22nd.—The wind being about north-west, it was this evening considered practicable to attack the advanced ships of the enemy, and we accordingly made preparations for our hazardous expedition. The Vulcan and four other vessels were to be employed in the service. I was of course well acquainted with all the risks to be encountered. I knew that I might either be blown up, or, if overtaken by the enemy, cut to pieces without remorse, no quarter being given to people engaged in that sort of work. During the first day after volunteering I had not time to think much about the matter, but four-and-twenty hours spent in comparative inaction enabled me to contemplate the consequences in their true light, and though I felt as resolved and determined as ever, I knew well that this might be the last day of my existence. I did not so much dread the future, I own, as regret all I was leaving behind. I thought over and over again of Madeline—of the happiness I had hoped to enjoy with her—of the grief should I fall, my death would cause her. I thought of my family and of the dear ones still surviving at home who hoped to welcome me when war was over, but would hope in vain. I felt very grave and sad, but not the less resolved or undaunted I may say, and determined to do my duty. The time was approaching for our start. I walked aft and stood looking over the taffrail away from the crew, and there I offered up a deep, earnest prayer for protection for myself and also for my people in the expedition in which we were engaged. Yes, I prayed, and sincerely too, believing that I was praying aright as I stood over all those terrific combustibles which were to bring havoc and destruction among hundreds of our fellow-creatures not more guilty, not more worthy of death than were I and my fellows. I will not stop to moralise on that subject, yet I have often since thought that it is one worthy of deep consideration. Of one thing only I was certain that, as an officer in the Navy, I was doing my duty to my king and country in endeavouring to destroy their enemies, and all the rest I left to the guidance of Him who rules all things for the best. I now feel that there is a purer law, a stricter rule which should prevail instead of those which most men follow, but it would be out of place here to discuss the subject.

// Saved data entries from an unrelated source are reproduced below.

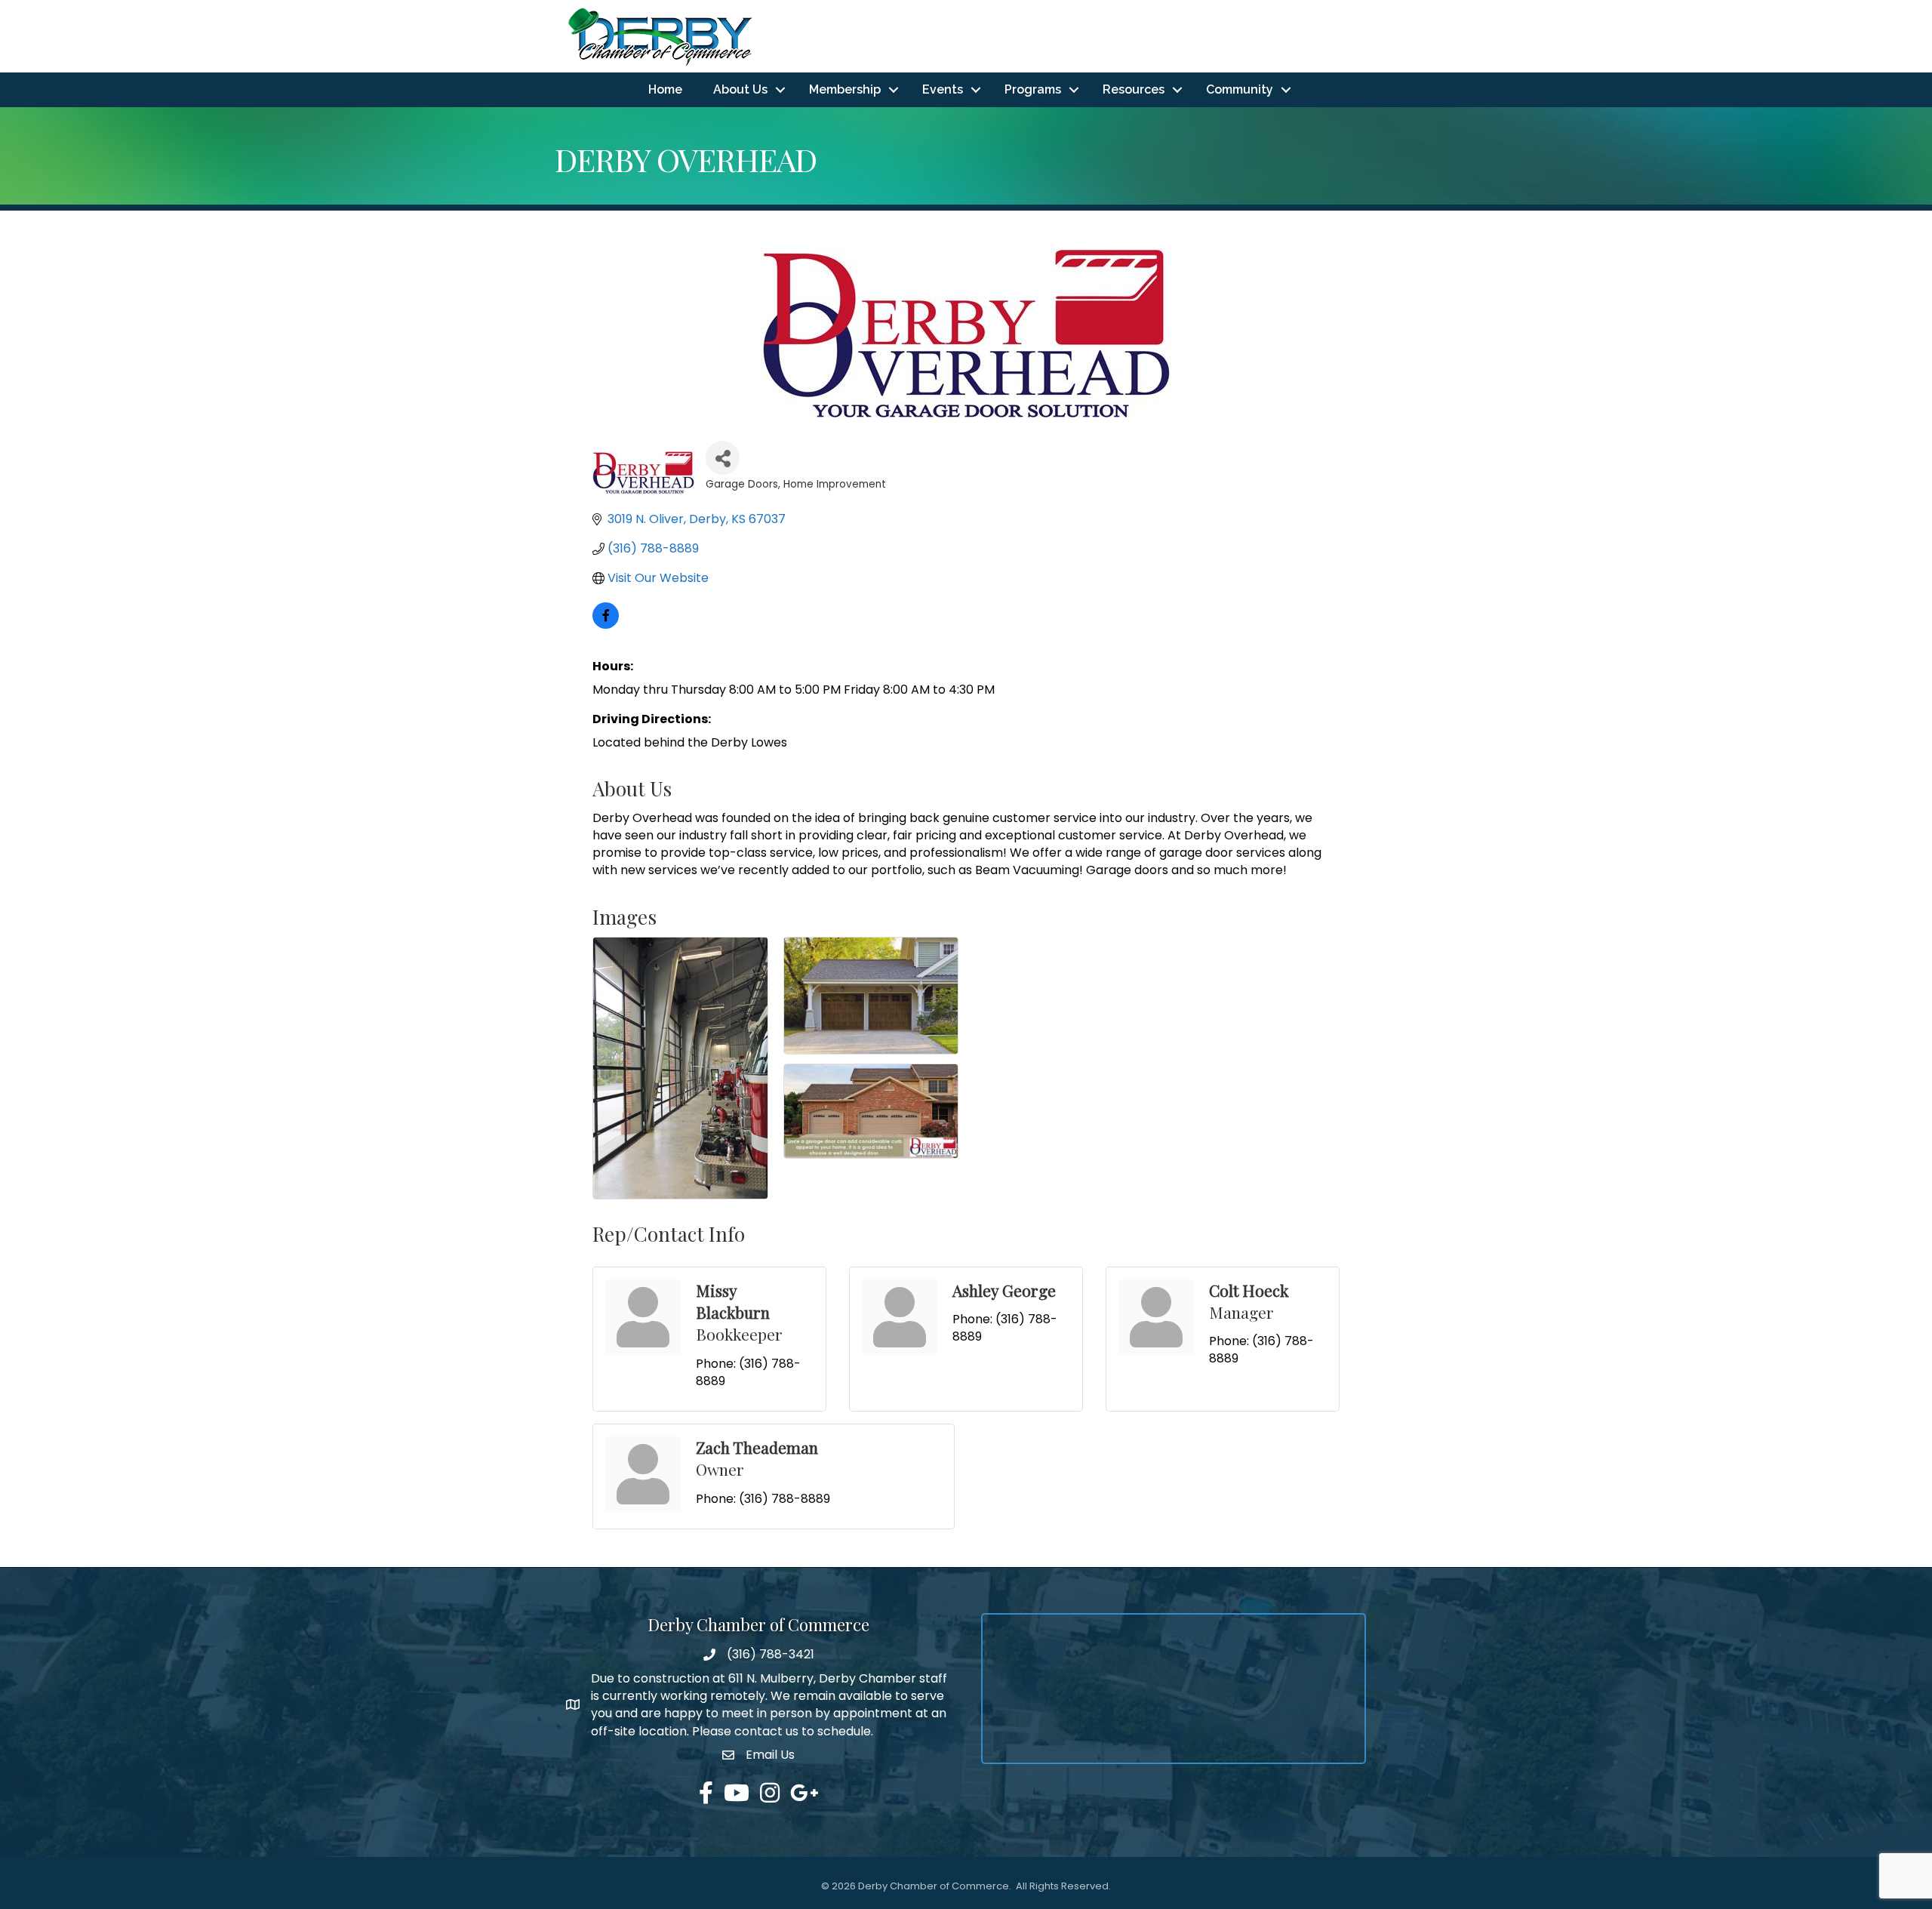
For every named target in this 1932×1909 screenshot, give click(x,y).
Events (942, 89)
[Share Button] (723, 458)
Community (1239, 89)
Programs (1032, 89)
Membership (845, 89)
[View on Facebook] (605, 624)
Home (665, 89)
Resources (1133, 89)
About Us (740, 89)
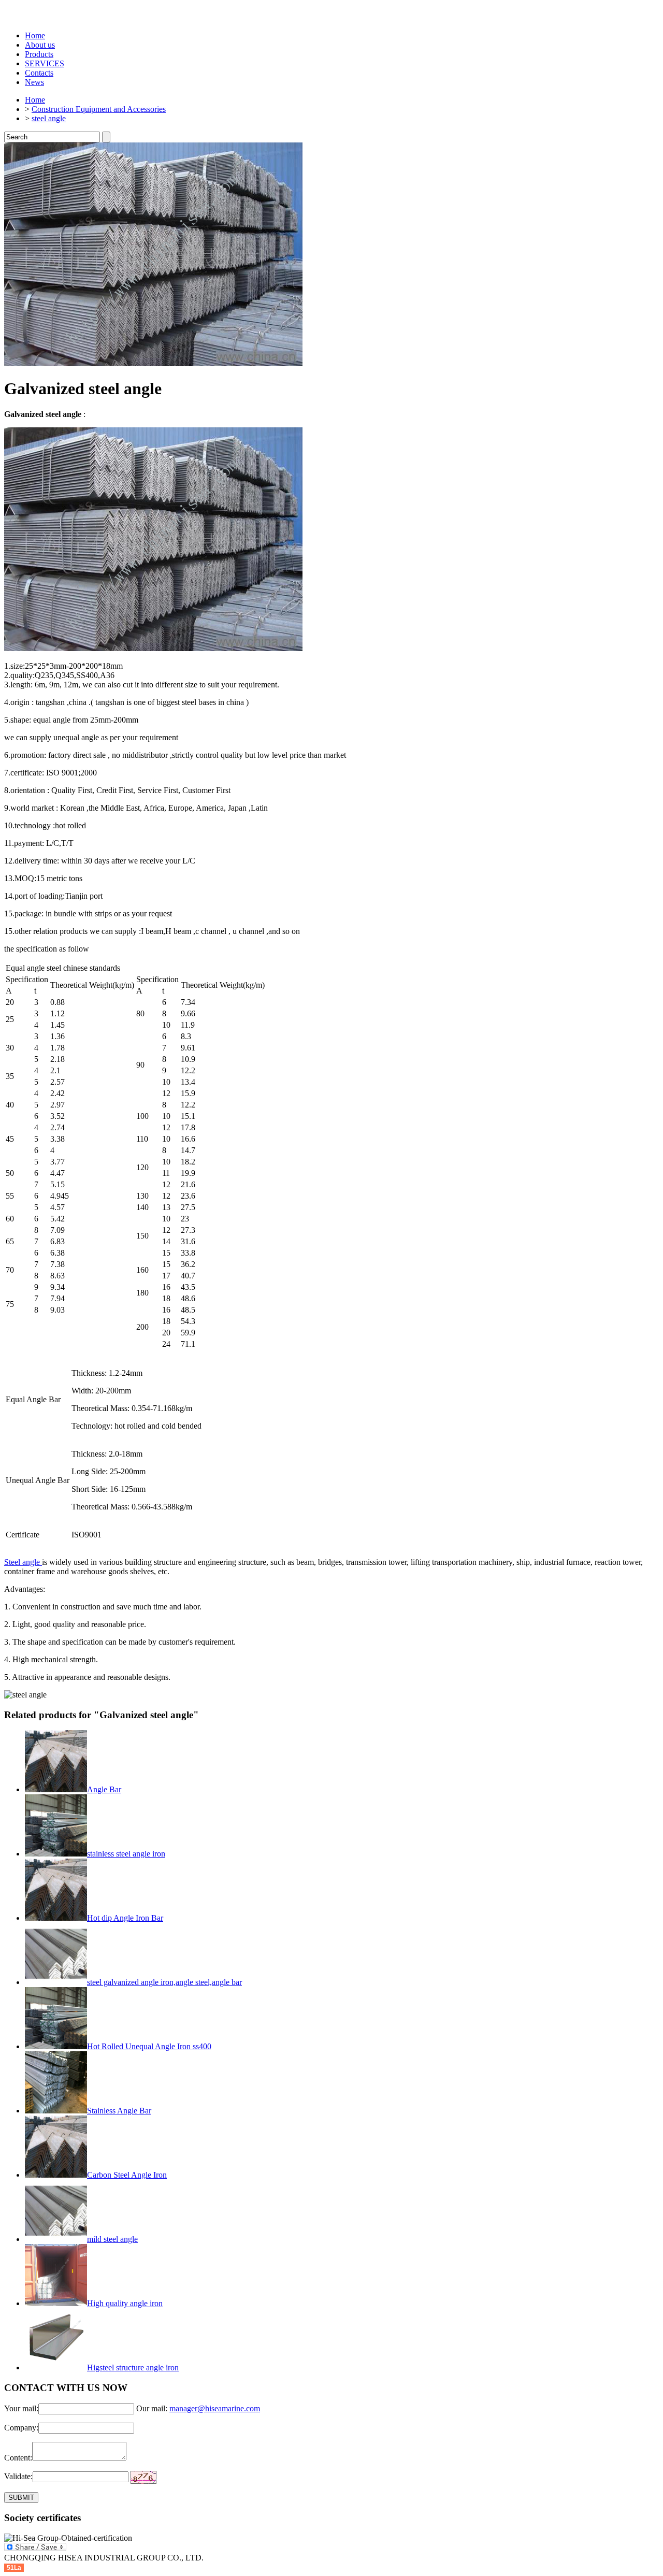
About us (40, 44)
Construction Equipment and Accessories (99, 109)
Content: (18, 2457)
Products (39, 54)
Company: (21, 2427)
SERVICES (44, 63)
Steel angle (23, 1562)
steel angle (49, 118)
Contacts (39, 72)
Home (35, 35)
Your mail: (21, 2408)
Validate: (18, 2476)
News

The ships in the harbour gave out the hour of midnight. It was the signal agreed on for starting. We made sail, cut our cables, and ran down the river. The wind held fair, the night was dark, and there appeared every probability that our undertaking would succeed. Nol Grampus, Rockets, and four other men were with me to man the boat in which we were to make our escape. Not a word was spoken. Every arrangement had before been made. Having placed our vessels in a position from which they could not fail to drift down on the enemy, we were to set fire to them, and then, jumping into our boats, pull away for our lives. There was not much fear of pursuit if the vessels hit their marks, as we knew that the boats of the squadron would be engaged in endeavouring to clear their ships of the burning craft. If, however, through a change of wind, or any other circumstance, they should drift clear of the ships, it was probable that the boats might come in chase of us to take vengeance on our heads for the injury we had attempted to inflict on them.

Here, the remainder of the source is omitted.